> _EXTRAIT FOURNI_
<<<<

Réplique des requérants

[8] Dans leur réplique, les requérants soutiennent que le Tribunal doit proroger le délai pour faire une demande d'intervention. Ils soulèvent que le Tribunal a le pouvoir de le faire, en vertu de l'alinéa 17k) de la Loi, et qu'il devrait exercer ce pouvoir, puisque la demande d'intervention est sérieuse et les moyens soulevés importants, tout en tenant compte du fait que le Tribunal siège sans formalisme. Par contre, les requérants n'ont pas offert de motif pour expliquer la tardiveté de la demande.

[9] Les requérants prétendent que l'APVQ étant une de leurs affiliées, ils ont manifestement un intérêt à intervenir. Selon eux, les statuts et règlements de l'APVQ prévoient le maintien de l'affiliation et établissent le processus de désaffiliation, le cas échéant. L'APVQ a tenté de se désaffilier le 23 mai 2000, sans respecter ses propres statuts et règlements, en particulier, en ce qui concerne la tenue du vote de désaffiliation. L'APVQ étant toujours affiliée aux requérants, en vertu de ses propres statuts et règlements, elle est tenue à respecter ceux de la CSN, une copie desquels a été jointe à la réplique. S'ils ont gain de cause devant la Cour supérieure du Québec, la demande d'accréditation du regroupement « serait irrémédiablement minée, l'APVQ demeurant affilié à la CSN [...] ». Par conséquent, les requérants réitèrent que le Tribunal doit surseoir à l'étude de la demande d'accréditation en attendant la conclusion des procédures judiciaires.

Questions soulevées

[10] La présente affaire soulève les questions suivantes :

  1. La demande d'intervention, soulève-elle une question importante au sens de la Loi (c'est-à-dire, les requérants, sont-ils des « intéressés »)?

  2. Si oui, le Tribunal devrait-il proroger le délai afin de permettre l'intervention?

La Loi sur le statut de l'artiste

[11] Les dispositions suivantes de la Loi s'appliquent à la présente instance :

17. Le Tribunal peut, dans le cadre de toute affaire dont il est saisi :
[...]
k) abréger ou proroger les délais applicables à l'introduction de l'instance, à l'accomplissement d'un acte de procédure, au dépôt d'un document ou à la présentation d'éléments de preuve; [...]

[...]

19. (1) Dans la mesure où les circonstances et l'équité le permettent, le Tribunal fonctionne sans formalisme et avec célérité. Il n'est pas lié par les règles légales ou techniques de présentation de la preuve et peut recevoir les éléments qu'il juge dignes de foi en l'espèce et fonder sur eux sa décision.

>>>>

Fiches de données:
<<<<

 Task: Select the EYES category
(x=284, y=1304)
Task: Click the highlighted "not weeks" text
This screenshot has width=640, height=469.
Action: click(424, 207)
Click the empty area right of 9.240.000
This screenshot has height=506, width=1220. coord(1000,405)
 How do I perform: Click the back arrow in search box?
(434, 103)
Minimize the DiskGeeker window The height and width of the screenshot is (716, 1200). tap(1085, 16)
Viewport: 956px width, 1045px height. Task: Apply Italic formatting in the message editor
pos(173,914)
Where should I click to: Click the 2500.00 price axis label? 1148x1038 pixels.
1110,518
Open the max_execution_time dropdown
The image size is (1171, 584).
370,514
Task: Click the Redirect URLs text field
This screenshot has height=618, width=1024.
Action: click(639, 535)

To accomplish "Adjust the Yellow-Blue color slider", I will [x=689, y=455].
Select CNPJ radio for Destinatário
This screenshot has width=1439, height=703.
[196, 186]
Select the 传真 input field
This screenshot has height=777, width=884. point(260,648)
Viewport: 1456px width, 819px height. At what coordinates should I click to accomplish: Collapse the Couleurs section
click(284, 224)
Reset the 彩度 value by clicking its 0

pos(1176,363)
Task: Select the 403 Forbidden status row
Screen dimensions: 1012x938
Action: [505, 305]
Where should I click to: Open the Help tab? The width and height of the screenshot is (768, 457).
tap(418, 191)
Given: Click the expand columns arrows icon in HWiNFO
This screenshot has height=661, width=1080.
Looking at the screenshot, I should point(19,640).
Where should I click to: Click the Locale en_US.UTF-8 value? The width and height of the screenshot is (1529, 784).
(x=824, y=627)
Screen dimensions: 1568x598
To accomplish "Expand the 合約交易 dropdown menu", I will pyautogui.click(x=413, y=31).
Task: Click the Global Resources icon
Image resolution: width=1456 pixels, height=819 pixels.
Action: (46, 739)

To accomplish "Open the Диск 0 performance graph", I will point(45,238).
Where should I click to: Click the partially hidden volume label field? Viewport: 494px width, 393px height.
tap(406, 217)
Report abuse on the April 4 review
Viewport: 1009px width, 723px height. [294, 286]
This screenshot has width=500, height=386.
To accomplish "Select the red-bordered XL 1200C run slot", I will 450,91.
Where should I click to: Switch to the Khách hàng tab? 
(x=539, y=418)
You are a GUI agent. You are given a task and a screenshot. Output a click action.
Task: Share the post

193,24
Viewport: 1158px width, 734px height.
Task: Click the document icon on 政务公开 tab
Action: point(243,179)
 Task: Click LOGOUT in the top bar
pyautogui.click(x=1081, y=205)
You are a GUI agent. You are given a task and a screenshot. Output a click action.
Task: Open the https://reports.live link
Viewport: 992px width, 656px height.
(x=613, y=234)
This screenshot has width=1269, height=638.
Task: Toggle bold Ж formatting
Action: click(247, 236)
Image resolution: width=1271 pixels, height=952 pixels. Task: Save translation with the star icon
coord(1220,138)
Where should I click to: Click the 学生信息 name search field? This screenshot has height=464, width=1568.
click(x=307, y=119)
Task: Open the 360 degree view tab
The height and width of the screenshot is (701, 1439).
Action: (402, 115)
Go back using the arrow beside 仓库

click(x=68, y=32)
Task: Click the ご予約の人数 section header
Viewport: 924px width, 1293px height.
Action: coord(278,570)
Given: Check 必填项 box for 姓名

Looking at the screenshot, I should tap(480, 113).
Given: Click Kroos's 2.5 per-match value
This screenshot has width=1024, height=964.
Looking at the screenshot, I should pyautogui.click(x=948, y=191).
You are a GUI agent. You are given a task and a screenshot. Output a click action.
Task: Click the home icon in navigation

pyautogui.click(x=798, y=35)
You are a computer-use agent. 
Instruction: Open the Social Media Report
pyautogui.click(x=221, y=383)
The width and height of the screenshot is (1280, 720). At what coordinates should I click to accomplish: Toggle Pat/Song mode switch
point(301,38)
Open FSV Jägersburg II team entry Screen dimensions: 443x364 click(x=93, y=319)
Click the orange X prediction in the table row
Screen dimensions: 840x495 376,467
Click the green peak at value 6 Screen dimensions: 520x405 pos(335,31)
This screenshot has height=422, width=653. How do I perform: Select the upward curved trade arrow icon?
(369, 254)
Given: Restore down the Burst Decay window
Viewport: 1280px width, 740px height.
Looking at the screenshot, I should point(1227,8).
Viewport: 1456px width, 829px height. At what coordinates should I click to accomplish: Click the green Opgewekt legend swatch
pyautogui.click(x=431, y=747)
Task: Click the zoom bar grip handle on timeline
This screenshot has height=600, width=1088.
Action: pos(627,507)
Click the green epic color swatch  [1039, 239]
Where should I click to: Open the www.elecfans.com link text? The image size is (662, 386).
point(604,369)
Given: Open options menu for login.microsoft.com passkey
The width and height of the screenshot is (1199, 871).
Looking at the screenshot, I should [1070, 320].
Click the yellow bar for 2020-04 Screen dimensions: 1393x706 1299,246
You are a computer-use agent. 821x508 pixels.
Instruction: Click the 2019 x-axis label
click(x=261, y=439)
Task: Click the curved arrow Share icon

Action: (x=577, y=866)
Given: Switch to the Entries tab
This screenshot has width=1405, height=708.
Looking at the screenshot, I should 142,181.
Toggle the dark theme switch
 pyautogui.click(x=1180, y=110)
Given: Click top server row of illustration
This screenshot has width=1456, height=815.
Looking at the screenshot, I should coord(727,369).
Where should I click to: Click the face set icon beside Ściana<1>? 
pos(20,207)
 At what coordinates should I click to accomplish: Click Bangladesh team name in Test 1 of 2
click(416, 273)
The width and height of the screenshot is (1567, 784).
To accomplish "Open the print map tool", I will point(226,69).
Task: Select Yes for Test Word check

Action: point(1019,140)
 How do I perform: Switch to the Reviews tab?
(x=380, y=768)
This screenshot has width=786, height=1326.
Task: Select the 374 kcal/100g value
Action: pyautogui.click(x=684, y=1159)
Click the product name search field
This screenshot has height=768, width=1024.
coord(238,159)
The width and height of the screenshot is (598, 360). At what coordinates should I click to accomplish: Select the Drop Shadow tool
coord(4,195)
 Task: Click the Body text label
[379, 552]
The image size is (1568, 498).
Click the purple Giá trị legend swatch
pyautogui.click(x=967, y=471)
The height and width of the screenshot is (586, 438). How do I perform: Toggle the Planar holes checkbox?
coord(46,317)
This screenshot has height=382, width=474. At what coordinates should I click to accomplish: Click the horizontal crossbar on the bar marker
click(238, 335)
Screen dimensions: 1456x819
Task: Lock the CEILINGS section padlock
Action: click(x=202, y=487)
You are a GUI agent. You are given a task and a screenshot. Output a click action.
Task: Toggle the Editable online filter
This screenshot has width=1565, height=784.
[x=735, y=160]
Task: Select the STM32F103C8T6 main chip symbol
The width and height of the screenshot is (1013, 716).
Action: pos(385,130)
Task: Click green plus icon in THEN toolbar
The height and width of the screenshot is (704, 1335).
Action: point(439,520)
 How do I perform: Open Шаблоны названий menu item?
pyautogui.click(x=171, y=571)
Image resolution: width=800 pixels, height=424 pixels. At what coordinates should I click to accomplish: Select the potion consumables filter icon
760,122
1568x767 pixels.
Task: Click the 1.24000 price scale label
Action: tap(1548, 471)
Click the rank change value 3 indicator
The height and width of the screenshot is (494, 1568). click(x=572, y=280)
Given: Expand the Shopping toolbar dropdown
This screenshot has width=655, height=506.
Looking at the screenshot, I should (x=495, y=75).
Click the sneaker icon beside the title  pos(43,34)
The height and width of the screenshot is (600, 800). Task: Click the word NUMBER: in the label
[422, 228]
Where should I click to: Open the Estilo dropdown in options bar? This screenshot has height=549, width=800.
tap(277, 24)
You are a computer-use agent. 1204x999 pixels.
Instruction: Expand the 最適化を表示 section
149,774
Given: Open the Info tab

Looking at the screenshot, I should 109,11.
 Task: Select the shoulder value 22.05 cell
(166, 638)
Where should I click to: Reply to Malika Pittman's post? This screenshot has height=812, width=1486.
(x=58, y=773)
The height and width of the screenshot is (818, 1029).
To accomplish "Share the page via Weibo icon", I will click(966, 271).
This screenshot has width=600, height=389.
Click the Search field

>>>>

> _CONSIGNES DES TÂCHES_
A – Transcrivez fidèlement le passage de l'extrait fourni qui s'ouvre sur les mots « 19. (1) Dans » et se ferme sur les mots « eux sa décision. ».
B – Répondez à ces questions à partir de l'extrait de la décision sur la demande d'intervention :
(i) En vertu de quel alinéa de la Loi les requérants affirment-ils que le Tribunal a le pouvoir de proroger le délai ?
(ii) À quelle date l'APVQ a-t-elle tenté de se désaffilier ?
(iii) D'après le paragraphe 19(1), de quelle manière le Tribunal fonctionne-t-il dans la mesure où les circonstances et l'équité le permettent ?
C – Poursuivez l'extrait de la décision sur la demande d'intervention après sa dernière phrase.
Le matériel est sans rapport avec l'extrait de la décision.

> _RÉPONSES PAR TÂCHE_
A –
19. (1) Dans la mesure où les circonstances et l'équité le permettent, le Tribunal fonctionne sans formalisme et avec célérité. Il n'est pas lié par les règles légales ou techniques de présentation de la preuve et peut recevoir les éléments qu'il juge dignes de foi en l'espèce et fonder sur eux sa décision.

B –
(i) En vertu de l'alinéa 17k) de la Loi.
(ii) Le 23 mai 2000.
(iii) Sans formalisme et avec célérité.

C –
[...]

(3) Tous les intéressés peuvent, sur autorisation du Tribunal, intervenir dans les affaires dont il est saisi; quiconque comparaît devant lui peut le faire en personne ou en étant représenté par un avocat ou un mandataire.

[...]

28. [...] 5) L'accréditation d'une association d'artistes emporte :

  1. le droit exclusif de négocier au nom des artistes du secteur visé;
  2. révocation, en ce qui les touche, de l'accréditation de toute autre association;
  3. dans la mesure où ils sont visés, substitution de l'association — en qualité de partie à l'accord-cadre — à l'association nommément désignée dans celui-ci ou à son successeur.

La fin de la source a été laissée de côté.